Configuration and Extension

eg works out of the box, no configuration required.

If you want to get fancy, however, eg can be fancy.

For example, maybe a team member always sends you bzipped tarballs and you can never remember the flag for bzipping--why can't that guy just use gzip like everybody else? You can create an example for untarring and unzipping bzipped tarballs, stick it in a file called tar.md, and tell eg where to find it.

The way to think about what eg does is that it takes a program name, for example find, and looks for files named find.md in the default and custom directories (including subdirectories). If it finds them, it pipes them through less, with the custom files at the top. Easy.

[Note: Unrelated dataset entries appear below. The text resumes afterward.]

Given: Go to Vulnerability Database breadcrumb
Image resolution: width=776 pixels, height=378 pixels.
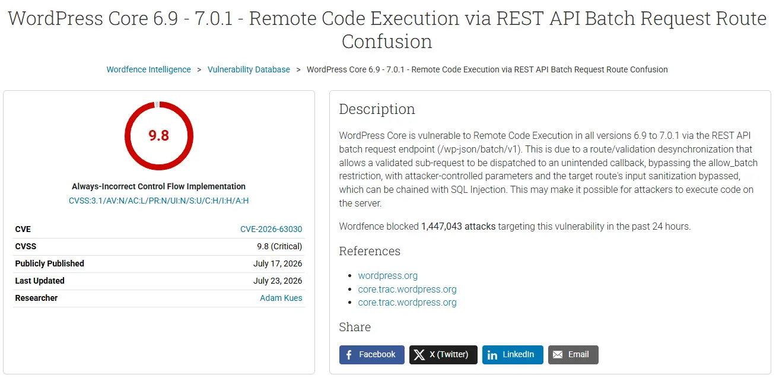Looking at the screenshot, I should click(x=249, y=69).
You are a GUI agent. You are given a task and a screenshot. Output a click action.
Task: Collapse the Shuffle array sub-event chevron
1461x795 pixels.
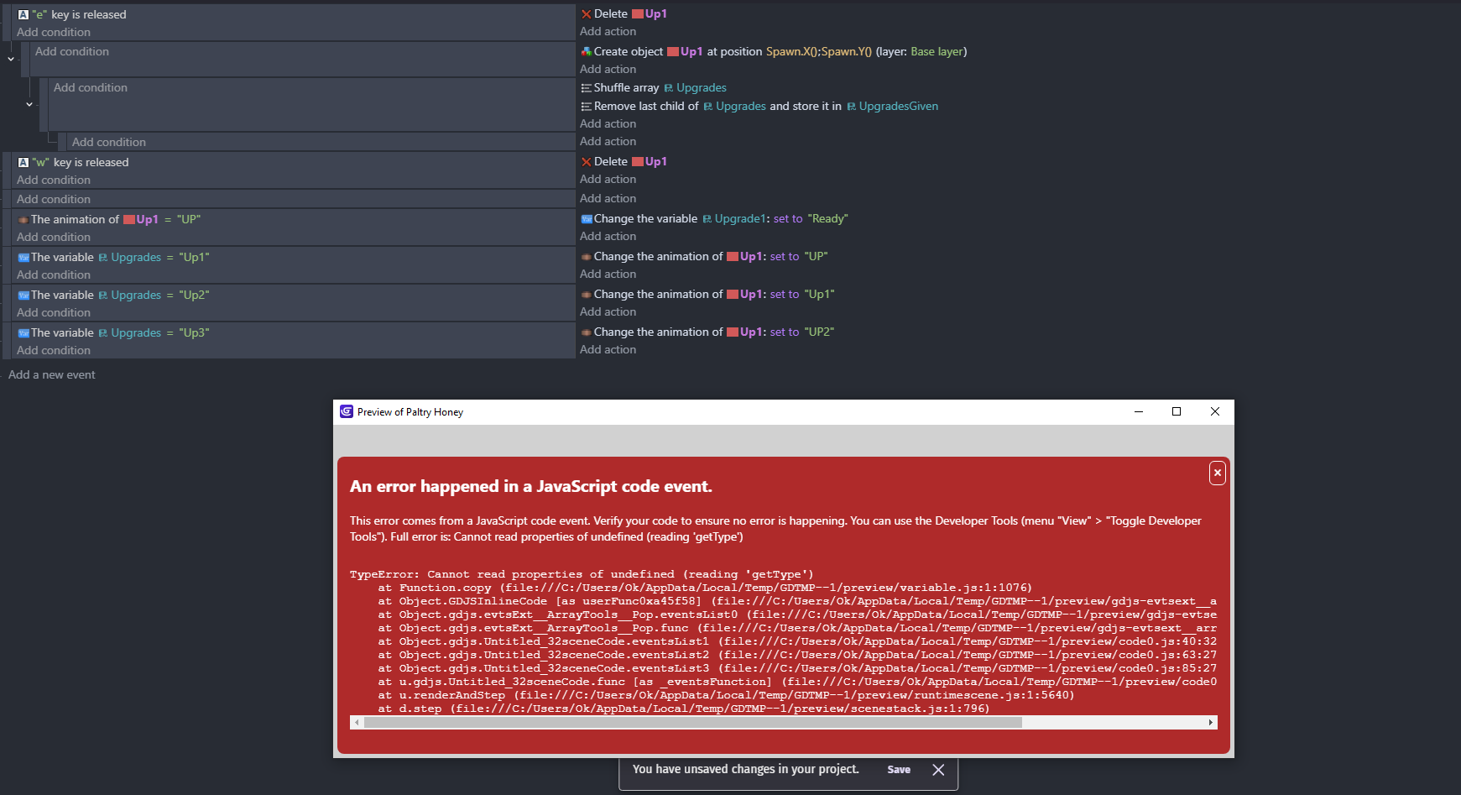tap(29, 105)
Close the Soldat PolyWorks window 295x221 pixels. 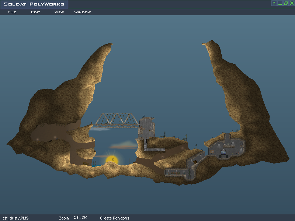click(291, 3)
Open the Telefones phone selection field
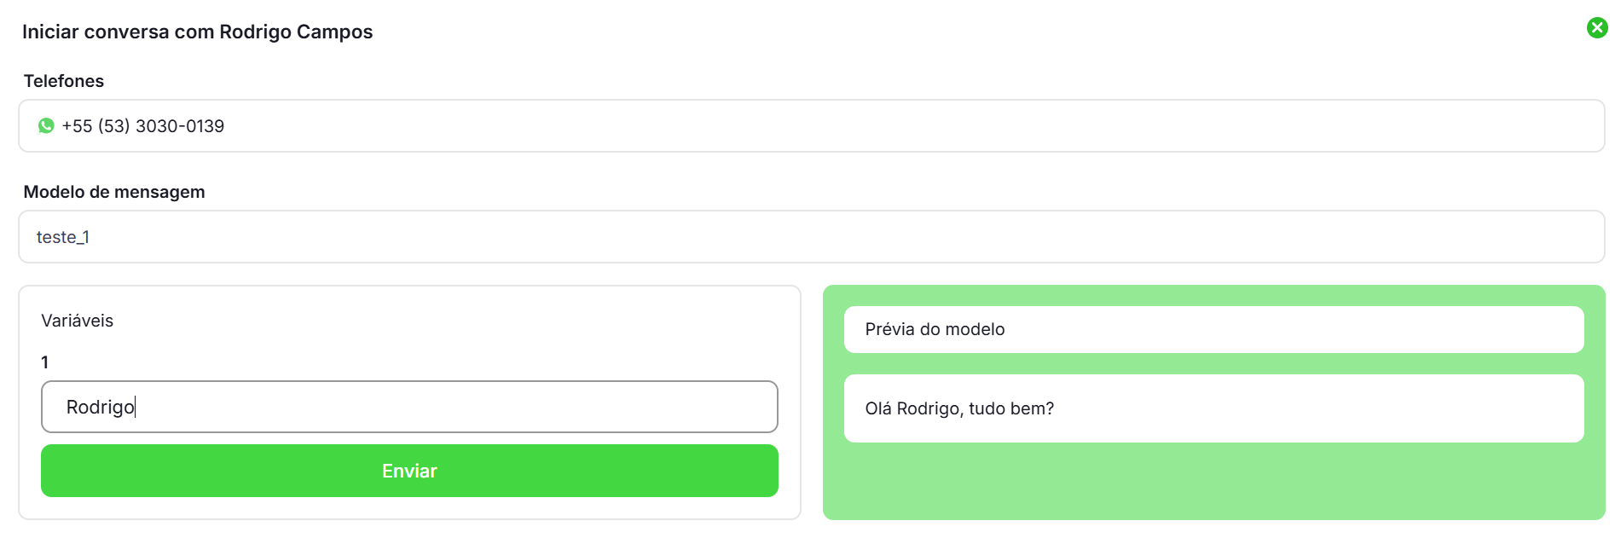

The default and custom directories can be specified at the command line like so:

eg --examples-dir='the/default/dir' --custom-dir='my/fancy/dir' find

Instead of doing this every time, you can define a configuration file. By default it is expected to live in ~/.egrc. It must begin with a section called eg-config and can contain two keys: custom-dir and examples-dir. Here is an example of a valid config file:

[eg-config]
examples-dir = ~/examples-dir
custom-dir = ~/my/fancy/custom/dir

Although by default the file is looked for at ~/.egrc, you can also specify a different location at the command line like so:

eg --config-file=myfile find

Formatting Output

eg is highly customizable when it comes to output. You have three ways to try and customize what is piped out the pager, applied in this order:

  1. Color
  2. Squeezing out excess blank lines
  3. Regex-based substitutions

Color

eg is colorful. The default colors were chosen to be pretty-ish while boring enough to not create problems for basic terminals. If you want to override these colors, you can do so in the egrc in a color section.

Things that can be colored are:

  • pound: pound sign before headings
  • heading: the text of headings
  • code: anything indented four spaces other than a leading $
  • prompt: a $ that is indented four spaces
  • backticks: anything between two backticks

Values passed to these options must be string literals. This allows escape characters to be inserted as needed. An egrc with heading text a nice burnt orange might look like this:

[eg-config]
custom-dir = ~/my/fancy/custom/dir

[color]
heading = '\x1b[38;5;172m'

To remove color altogether, for example if the color formatting is messing up your output somehow, you can either pass the --no-color flag to eg, or you can add an option to your egrc under the eg-config section like so:

[eg-config]
color = false

Squeezing Blank Lines

The example files use a lot of blank lines to try and be readable at a glance. Not everyone likes this many blank lines. If you hate all duplicate lines, you can use your favorite pager to remove all duplicate commands, like:

eg --pager-cmd 'less -sR' find

This will use less -sR to page, which will format color correctly (-R) and remove all duplicate blank lines (-s).

eg also provides its own custom squeezed output format, removing all blank lines within a single example and only putting duplicate blank lines between sections. This can be configured at the command line with --squeeze or in the egrc with the squeeze option, like:

[eg-config]
squeeze = true

Running eg --squeeze find removes excess newlines like so:

Squeezed Output

Regex Substitutions

Additional changes to the output can be accomplished with regular expressions and the egrc. Patterns and replacements are applied using Python's re module, so look to the documentation for specifics. Substitutions should be specified in the egrc as a list with the syntax: [pattern, replacement, compile_as_multiline]. If compile_as_multiline is absent or False, the pattern will not be compiled as multiline, which affects the syntax expected by re. The re.sub method is called with the compiled pattern and replacement.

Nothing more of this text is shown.